Start of RECORDED DATA
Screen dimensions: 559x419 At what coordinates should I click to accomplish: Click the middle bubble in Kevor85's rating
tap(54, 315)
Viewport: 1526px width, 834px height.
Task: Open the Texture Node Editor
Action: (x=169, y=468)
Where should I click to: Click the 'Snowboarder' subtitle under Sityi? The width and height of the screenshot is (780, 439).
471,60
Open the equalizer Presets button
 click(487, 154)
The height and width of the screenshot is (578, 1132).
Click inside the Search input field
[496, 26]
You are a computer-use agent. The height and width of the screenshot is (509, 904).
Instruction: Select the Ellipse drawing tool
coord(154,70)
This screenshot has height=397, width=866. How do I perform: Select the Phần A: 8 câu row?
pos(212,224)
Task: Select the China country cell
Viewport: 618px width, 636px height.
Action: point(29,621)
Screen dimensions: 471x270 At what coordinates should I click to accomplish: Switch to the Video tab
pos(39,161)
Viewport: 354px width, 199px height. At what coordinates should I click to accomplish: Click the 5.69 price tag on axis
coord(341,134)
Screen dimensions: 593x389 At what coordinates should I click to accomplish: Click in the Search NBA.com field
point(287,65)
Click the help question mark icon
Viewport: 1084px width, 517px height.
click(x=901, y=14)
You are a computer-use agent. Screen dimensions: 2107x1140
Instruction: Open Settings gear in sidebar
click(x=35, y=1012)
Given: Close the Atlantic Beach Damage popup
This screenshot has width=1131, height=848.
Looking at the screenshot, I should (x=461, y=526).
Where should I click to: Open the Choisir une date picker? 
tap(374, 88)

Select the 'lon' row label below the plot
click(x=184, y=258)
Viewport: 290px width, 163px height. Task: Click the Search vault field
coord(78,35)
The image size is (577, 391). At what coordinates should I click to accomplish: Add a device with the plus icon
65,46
End of RECORDED DATA
YOUR TASK: Can you write out the material above again with every "Screen dimensions" replaced by "Screen size" and nothing else changed?

OUTPUT:
Screen size: 559x419 At what coordinates should I click to accomplish: Click the middle bubble in Kevor85's rating
tap(54, 315)
Viewport: 1526px width, 834px height.
Task: Open the Texture Node Editor
Action: (x=169, y=468)
Where should I click to: Click the 'Snowboarder' subtitle under Sityi? The width and height of the screenshot is (780, 439).
471,60
Open the equalizer Presets button
 click(487, 154)
The height and width of the screenshot is (578, 1132).
Click inside the Search input field
[496, 26]
You are a computer-use agent. The height and width of the screenshot is (509, 904).
Instruction: Select the Ellipse drawing tool
coord(154,70)
This screenshot has height=397, width=866. How do I perform: Select the Phần A: 8 câu row?
pos(212,224)
Task: Select the China country cell
Viewport: 618px width, 636px height.
Action: point(29,621)
Screen size: 471x270 At what coordinates should I click to accomplish: Switch to the Video tab
pos(39,161)
Viewport: 354px width, 199px height. At what coordinates should I click to accomplish: Click the 5.69 price tag on axis
coord(341,134)
Screen size: 593x389 At what coordinates should I click to accomplish: Click in the Search NBA.com field
point(287,65)
Click the help question mark icon
Viewport: 1084px width, 517px height.
click(x=901, y=14)
You are a computer-use agent. Screen size: 2107x1140
Instruction: Open Settings gear in sidebar
click(x=35, y=1012)
Given: Close the Atlantic Beach Damage popup
This screenshot has width=1131, height=848.
Looking at the screenshot, I should (x=461, y=526).
Where should I click to: Open the Choisir une date picker? 
tap(374, 88)

Select the 'lon' row label below the plot
click(x=184, y=258)
Viewport: 290px width, 163px height. Task: Click the Search vault field
coord(78,35)
The image size is (577, 391). At what coordinates should I click to accomplish: Add a device with the plus icon
65,46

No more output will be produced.